We remember the fish that we used to eat for free in Egypt; the
cucumbers, the melons, the leeks, the onions, and the garlic. Now,
our souls are shriveled. And there is nothing at all to look at,
except this manna!” (Numbers 11: 4-6)
The
Israelites have by now experienced centuries of slavery in Egypt,
and witnessed the wonders of the ten plagues. They have been saved
by the miracle of the splitting of the Reed Sea, and they have
received the revelation of the essence of the Divine One at Mt.
Sinai. They have been sustained daily in the desert by manna, the
food of God, which falls freely from the heavens.
How
then, could it have been possible for the Israelites to rebel so
outrageously against the very idea of liberation from the burdens of
Egypt? Haven’t they experienced enough miracles, and Divine
illumination, to be permanently immune to this kind of reversal?
It’s
easy enough for us to look at the Israelites through the prism of
time, and see how foolish they were. However, I suspect that if we
were to stand in their sandals, we would be guilty of the same
spiritual myopia. In fact, we are guilty of it in the way we live
our lives today!
Nothing
scares us more than the prospect of change. It is human nature to
feel more comfortable with the devil that we know, than the angel we
don’t yet know. We inevitably feel happier in the hovel in which
we’ve lived for years, than the palace that awaits us just beyond
the horizon of possibility.
This is
why the rabbis interpret the verse (Exodus 13:18), VA-CHAMUSHIM
A-LU V’NAI YISRAEL MEI’ERETZ MITZRAYIM (“and the Israelites went
out armed from the land of Egypt”), focusing on the unusual word,
“chamushim” (“armed”). “Chamushim” comes from the same root as the
word, “chomesh”, or “one-fifth.” The rabbis tell us that only one
fifth of the Israelites actually left Egypt. 80% of them stayed
behind, and remained slaves to Pharaoh.
So it
shouldn’t surprise us that the 20% of Israelites who actually left
Egypt should have had their own misgivings about the new path they
were treading. After all, Egypt had its advantages: security,
predictability, and spicy food to boot! Moreover, life in the desert
couldn’t have been all that easy. Along with all the miracles
inevitably came sun, heat, insects, lack of water, and the
occasional attack from hostile peoples. There is little security or
predictability in the life of a desert nomad.
Similarly, today.
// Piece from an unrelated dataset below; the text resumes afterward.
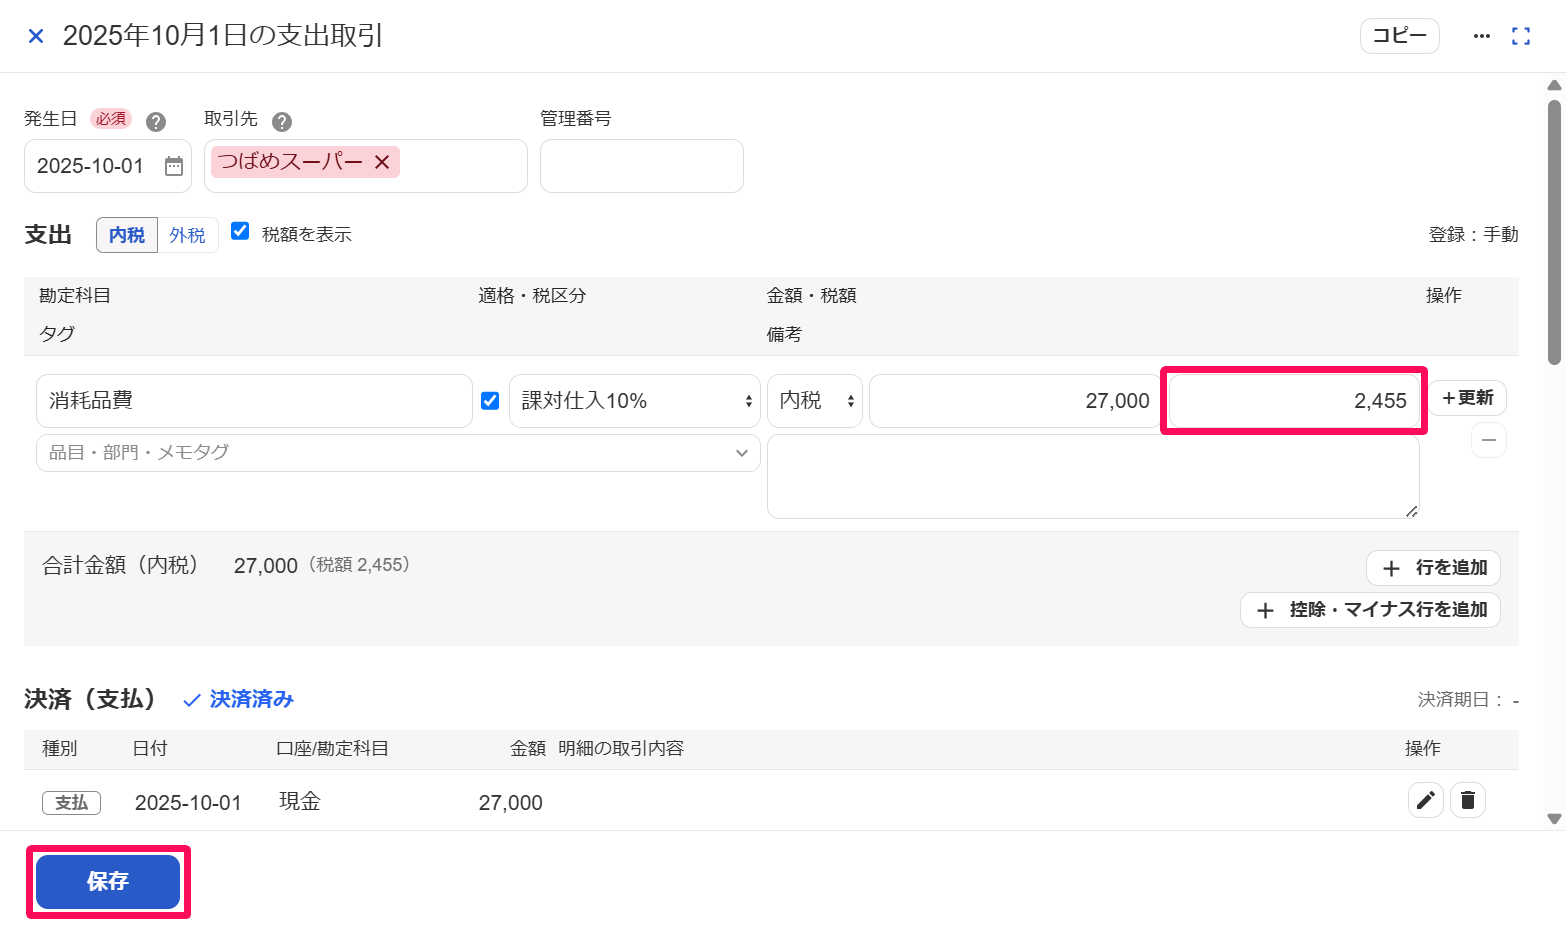Open the three-dot more options menu
This screenshot has width=1566, height=936.
[x=1482, y=36]

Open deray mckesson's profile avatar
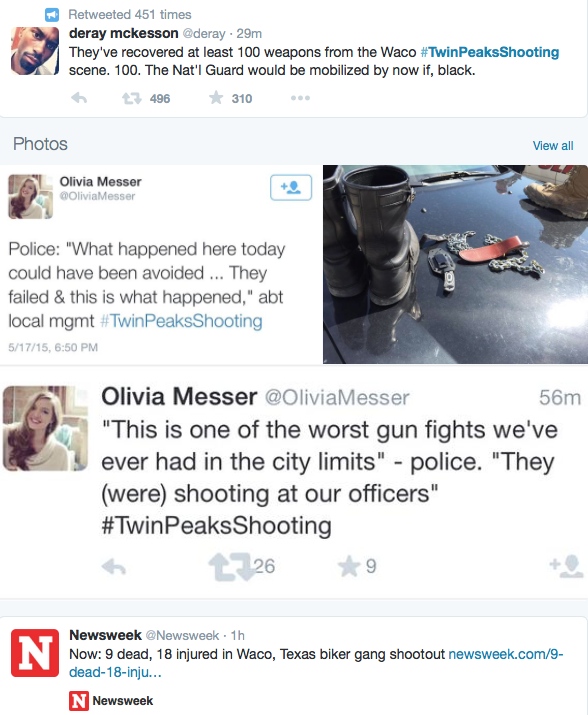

Many of us prefer to keep things the same, in
spite of the personal price we pay. We remain locked into dead-end
jobs, relationships, communities, and ideologies, because they are
at least secure and predictable. We fear leaving Egypt when we get
the chance, because who knows what the future might then bring?
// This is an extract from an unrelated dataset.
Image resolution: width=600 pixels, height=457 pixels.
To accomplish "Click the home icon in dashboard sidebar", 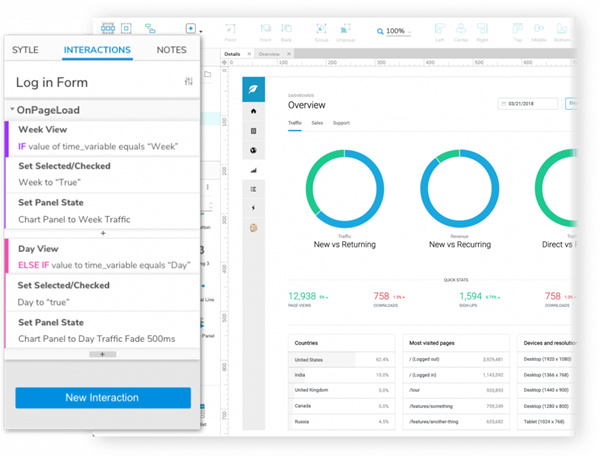I will [254, 111].
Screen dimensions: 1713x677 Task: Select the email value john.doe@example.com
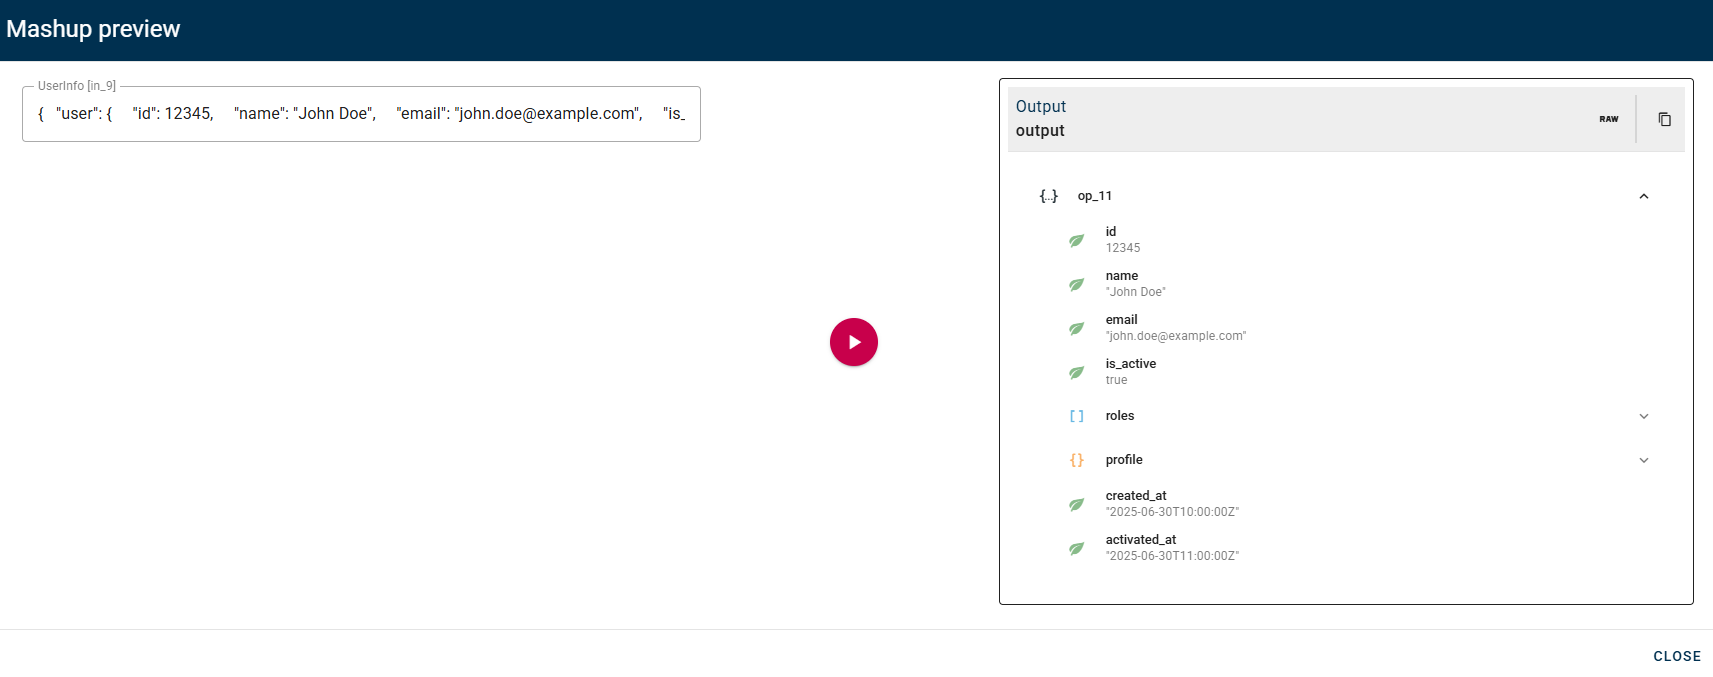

Maybe it will prove to have been the wrong choice!
So, why
was the Torah given in the desert? Why do the Israelites spend so
much of their early, formative history wandering in the desert? The
rabbis answer, (Pesikta de Rav Kahana 107a) “To teach you that if
one doesn’t hold himself to be as unpossessed as the desert, he
doesn’t become worthy of the words of the Torah; and that, as the
desert has no end, so with the words of the Torah: there is no end
to them.”
To
grow—in knowledge, in wisdom, in our capacity to absorb and act upon
Truth—we must be willing to let go of our present configuration of
priorities. At least temporarily, we need to loosen our iron grip
upon who we conceive ourselves to be right now, and become open—like
a desert--to new thoughts, habits, and possibilities for change.
Then we may merit to grasp more clearly and completely the words of
the Torah, the nature of our slavery, and the opportunities for our
liberation from it.
The
possibilities for growth and spiritual evolution are endless, only
limited by our imagination, and our desire to embrace change.